> _EXTRACTED RECORDS_

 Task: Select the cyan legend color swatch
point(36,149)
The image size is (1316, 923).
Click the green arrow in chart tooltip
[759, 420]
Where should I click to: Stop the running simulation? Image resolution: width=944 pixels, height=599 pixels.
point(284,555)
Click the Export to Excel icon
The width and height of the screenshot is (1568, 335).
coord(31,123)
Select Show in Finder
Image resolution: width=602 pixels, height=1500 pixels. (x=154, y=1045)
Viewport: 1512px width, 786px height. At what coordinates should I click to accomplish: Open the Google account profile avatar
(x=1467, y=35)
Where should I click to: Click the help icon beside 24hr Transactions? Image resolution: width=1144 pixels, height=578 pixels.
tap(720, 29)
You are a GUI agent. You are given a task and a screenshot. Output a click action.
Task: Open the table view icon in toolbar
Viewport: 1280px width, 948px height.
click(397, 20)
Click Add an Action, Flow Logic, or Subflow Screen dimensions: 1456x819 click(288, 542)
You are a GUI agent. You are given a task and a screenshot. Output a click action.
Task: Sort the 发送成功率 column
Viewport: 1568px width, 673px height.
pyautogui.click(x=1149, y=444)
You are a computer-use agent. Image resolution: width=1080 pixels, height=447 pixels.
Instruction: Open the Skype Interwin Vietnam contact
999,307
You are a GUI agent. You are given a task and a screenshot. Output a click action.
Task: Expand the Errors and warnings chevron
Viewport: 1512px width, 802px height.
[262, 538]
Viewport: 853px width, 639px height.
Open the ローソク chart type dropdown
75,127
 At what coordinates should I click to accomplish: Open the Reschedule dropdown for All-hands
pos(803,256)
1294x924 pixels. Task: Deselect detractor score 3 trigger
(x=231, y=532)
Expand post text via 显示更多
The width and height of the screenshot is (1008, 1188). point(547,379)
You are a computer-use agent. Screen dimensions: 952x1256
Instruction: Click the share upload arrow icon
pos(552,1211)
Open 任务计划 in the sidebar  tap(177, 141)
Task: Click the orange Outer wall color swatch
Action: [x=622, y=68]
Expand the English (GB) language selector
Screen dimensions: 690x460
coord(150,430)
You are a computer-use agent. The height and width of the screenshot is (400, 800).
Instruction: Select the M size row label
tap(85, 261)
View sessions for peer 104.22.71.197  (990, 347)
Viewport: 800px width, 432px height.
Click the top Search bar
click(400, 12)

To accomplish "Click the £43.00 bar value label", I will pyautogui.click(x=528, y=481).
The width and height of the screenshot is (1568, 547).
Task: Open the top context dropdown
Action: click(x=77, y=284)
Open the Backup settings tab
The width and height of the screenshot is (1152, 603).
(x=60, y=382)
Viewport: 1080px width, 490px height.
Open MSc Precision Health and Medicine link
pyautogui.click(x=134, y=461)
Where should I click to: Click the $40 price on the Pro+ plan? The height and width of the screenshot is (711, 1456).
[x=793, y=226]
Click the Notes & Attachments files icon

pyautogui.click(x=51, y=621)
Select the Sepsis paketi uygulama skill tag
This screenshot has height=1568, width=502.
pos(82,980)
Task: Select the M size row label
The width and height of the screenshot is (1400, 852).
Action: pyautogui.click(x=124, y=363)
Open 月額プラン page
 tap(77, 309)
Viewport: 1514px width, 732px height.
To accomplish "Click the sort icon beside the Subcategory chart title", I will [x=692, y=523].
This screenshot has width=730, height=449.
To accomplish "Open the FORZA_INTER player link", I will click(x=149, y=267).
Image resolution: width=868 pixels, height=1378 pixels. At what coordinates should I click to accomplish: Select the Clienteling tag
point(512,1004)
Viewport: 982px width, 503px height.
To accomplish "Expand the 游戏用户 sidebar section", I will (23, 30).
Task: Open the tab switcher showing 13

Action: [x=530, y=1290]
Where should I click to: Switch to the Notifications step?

> _WORK ORDER_
Nothing should be left out or altered, so reproduce the whole listing.

> _EXERCISE ANSWER_
 Task: Select the cyan legend color swatch
point(36,149)
The image size is (1316, 923).
Click the green arrow in chart tooltip
[759, 420]
Where should I click to: Stop the running simulation? Image resolution: width=944 pixels, height=599 pixels.
point(284,555)
Click the Export to Excel icon
The width and height of the screenshot is (1568, 335).
coord(31,123)
Select Show in Finder
Image resolution: width=602 pixels, height=1500 pixels. (x=154, y=1045)
Viewport: 1512px width, 786px height. At what coordinates should I click to accomplish: Open the Google account profile avatar
(x=1467, y=35)
Where should I click to: Click the help icon beside 24hr Transactions? Image resolution: width=1144 pixels, height=578 pixels.
tap(720, 29)
You are a GUI agent. You are given a task and a screenshot. Output a click action.
Task: Open the table view icon in toolbar
Viewport: 1280px width, 948px height.
click(397, 20)
Click Add an Action, Flow Logic, or Subflow Screen dimensions: 1456x819 click(288, 542)
You are a GUI agent. You are given a task and a screenshot. Output a click action.
Task: Sort the 发送成功率 column
Viewport: 1568px width, 673px height.
pyautogui.click(x=1149, y=444)
You are a computer-use agent. Image resolution: width=1080 pixels, height=447 pixels.
Instruction: Open the Skype Interwin Vietnam contact
999,307
You are a GUI agent. You are given a task and a screenshot. Output a click action.
Task: Expand the Errors and warnings chevron
Viewport: 1512px width, 802px height.
[262, 538]
Viewport: 853px width, 639px height.
Open the ローソク chart type dropdown
75,127
 At what coordinates should I click to accomplish: Open the Reschedule dropdown for All-hands
pos(803,256)
1294x924 pixels. Task: Deselect detractor score 3 trigger
(x=231, y=532)
Expand post text via 显示更多
The width and height of the screenshot is (1008, 1188). point(547,379)
You are a computer-use agent. Screen dimensions: 952x1256
Instruction: Click the share upload arrow icon
pos(552,1211)
Open 任务计划 in the sidebar  tap(177, 141)
Task: Click the orange Outer wall color swatch
Action: [x=622, y=68]
Expand the English (GB) language selector
Screen dimensions: 690x460
coord(150,430)
You are a computer-use agent. The height and width of the screenshot is (400, 800).
Instruction: Select the M size row label
tap(85, 261)
View sessions for peer 104.22.71.197  (990, 347)
Viewport: 800px width, 432px height.
Click the top Search bar
click(400, 12)

To accomplish "Click the £43.00 bar value label", I will pyautogui.click(x=528, y=481).
The width and height of the screenshot is (1568, 547).
Task: Open the top context dropdown
Action: click(x=77, y=284)
Open the Backup settings tab
The width and height of the screenshot is (1152, 603).
(x=60, y=382)
Viewport: 1080px width, 490px height.
Open MSc Precision Health and Medicine link
pyautogui.click(x=134, y=461)
Where should I click to: Click the $40 price on the Pro+ plan? The height and width of the screenshot is (711, 1456).
[x=793, y=226]
Click the Notes & Attachments files icon

pyautogui.click(x=51, y=621)
Select the Sepsis paketi uygulama skill tag
This screenshot has height=1568, width=502.
pos(82,980)
Task: Select the M size row label
The width and height of the screenshot is (1400, 852).
Action: pyautogui.click(x=124, y=363)
Open 月額プラン page
 tap(77, 309)
Viewport: 1514px width, 732px height.
To accomplish "Click the sort icon beside the Subcategory chart title", I will [x=692, y=523].
This screenshot has width=730, height=449.
To accomplish "Open the FORZA_INTER player link", I will click(x=149, y=267).
Image resolution: width=868 pixels, height=1378 pixels. At what coordinates should I click to accomplish: Select the Clienteling tag
point(512,1004)
Viewport: 982px width, 503px height.
To accomplish "Expand the 游戏用户 sidebar section", I will (23, 30).
Task: Open the tab switcher showing 13

Action: [x=530, y=1290]
Where should I click to: Switch to the Notifications step?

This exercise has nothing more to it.